3. Modi’s 2014 address to the combined commanders conference, where he said that while the threat was known (Pakistan), the enemy was invisible (terrorists). Thus, while the Indian military continues to hold the LAC indefinitely, its focus should be on counter-terror operations (an approach, incidentally, which plays into providing political support for the ruling party).

Xi’s third term

At the end of the 20th party congress, general secretary Xi Jinping exhorted the PLA to focus, in addition to realistic combat training, on two areas. The first is to have a ‘powerful strategic deterrent system’. The new concept extends to cyber and space warfare besides the traditional nuclear weapons capabilities. Deterrence comprises two elements: military power and political determination. Thus, if deterrence fails, the PLA should be able to fight in cyber, space and nuclear weapons domains. This implies simultaneous combat in the designated battlespace (combat zone) and whole-of-nation (war zone) where cyber and counter space capabilities will bring normal life to standstill.

The recent cyberattacks on AIIMS servers, if indeed executed by hackers in China as many suspect, could be meant for technical reconnaissance to help build necessary software countervalue (strategic civilian) cyber weapons. Since sudden chaos in civilian life will impact on the political leadership the most, it could lead to cognitive defeat of India ending the war on Chinese terms. This will be in sync with Sun Tzu thinking that ‘victorious warriors win first and then go to war’.

The other area highlighted by Xi for the PLA was to ‘win regional wars’. China has two regional wars to fight and win for reunification of its claimed territory, Taiwan and Tibet. China claims the Indian state of Arunachal Pradesh, which it calls South Tibet and where it has even given Mandarin names to 15 places. In revised timelines for the PLA in 2020, three milestones were laid down by the central party leadership: 2027 (the centenary year of the PLA); 2035 (when the PLA hopes to modernise and compete with the US military across the entire Asia Pacific region); and 2049 (when it hopes to become a world class military power).
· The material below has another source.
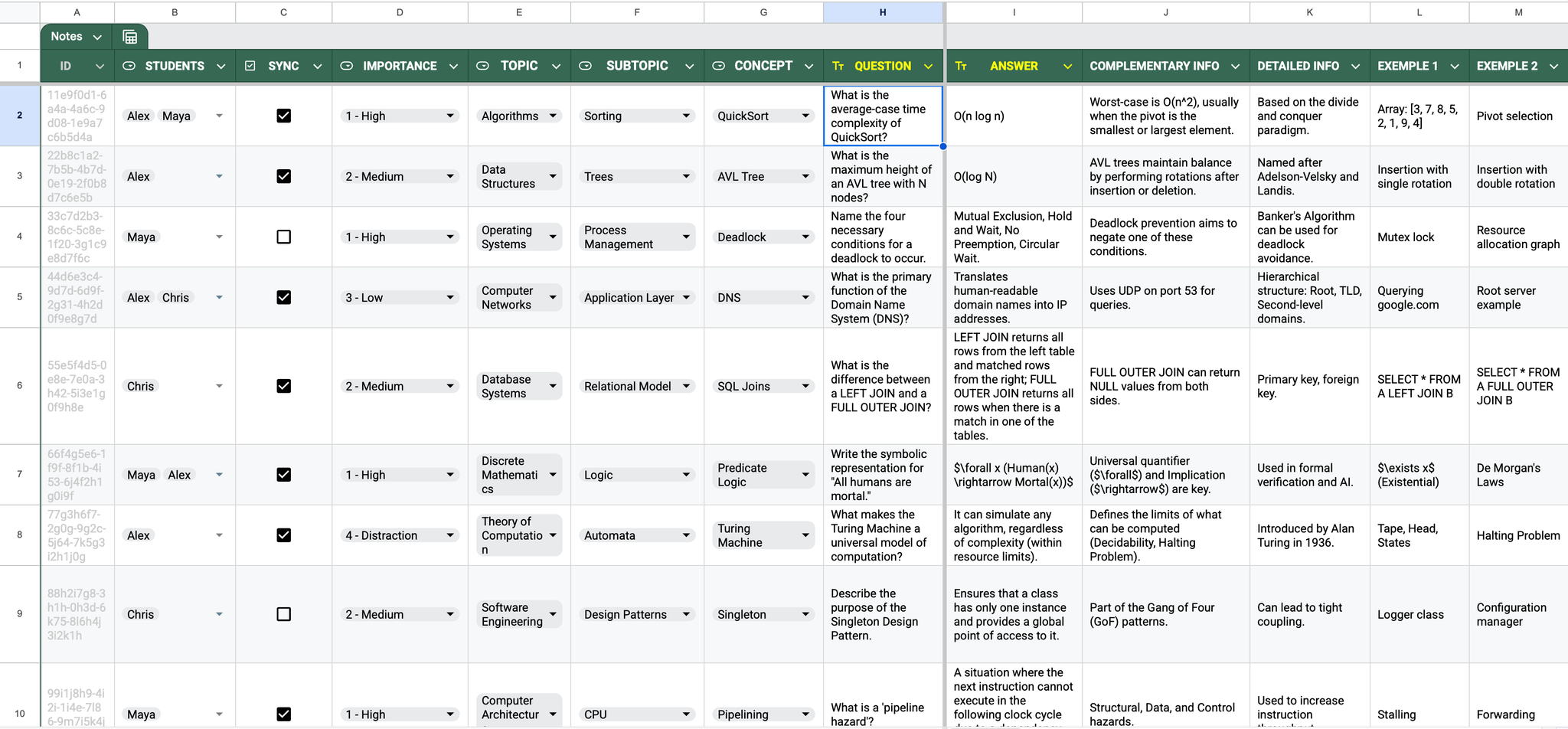This screenshot has height=729, width=1568.
Task: Open COMPLEMENTARY INFO column options arrow
Action: click(x=1235, y=66)
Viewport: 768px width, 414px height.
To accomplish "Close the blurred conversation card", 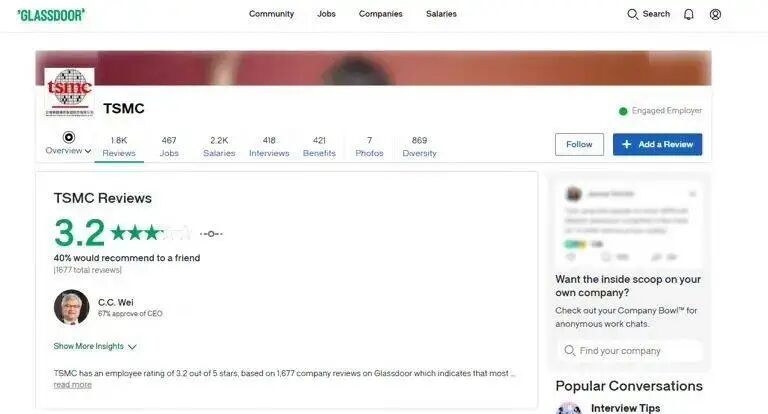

I have argued in my recent book The Last War: How AI Will Shape India’s Final Showdown With China, that 2027 is an important timeline for the PLA when it hopes to compete with the US military in the entire western Pacific region. Given the Modi government’s ignorance about new technologies, its arrogance and it being the weakest link in the US’s integrated deterrence, for China, the road to Taiwan goes through Tibet. It would involve defeating India in a swift, decisive war with minimal casualties to its own side.

Sceptical military analysts have said that my talk of PLA using Artificial Intelligence in warfare is futuristic and should not worry Indian military planners. They are wrong. As explained above, the US military is shifting to OCONUS tactical cloud because of PLA’s humongous cyber, electronic warfare and counter space capabilities. Without regular data and information flow, the war with be lost. This is precisely what the PLA will do to the Indian military by fighting to its strength.

In addition to these virtual domain capabilities, the PLA has the largest inventory of missiles in the world. Chinese are good in rocket engines and microelectronics needed for land and air to air missiles which will blow up Indian command centres, air force bases and so on. Without communication, and command and control, war will be over in 72 hours; another shock and awe like the 1991 Gulf War that US fought with Iraq. An added benefit for the PLA will be to have the first-mover advantage in an AI-backed war against the US military.

Given China’s single-minded focus on its objectives, the clash in Tawang should be seen as a precursor to what lies ahead – war and peace on Chinese terms.

Pravin Sawhney is roving editor, Force newsmagazine.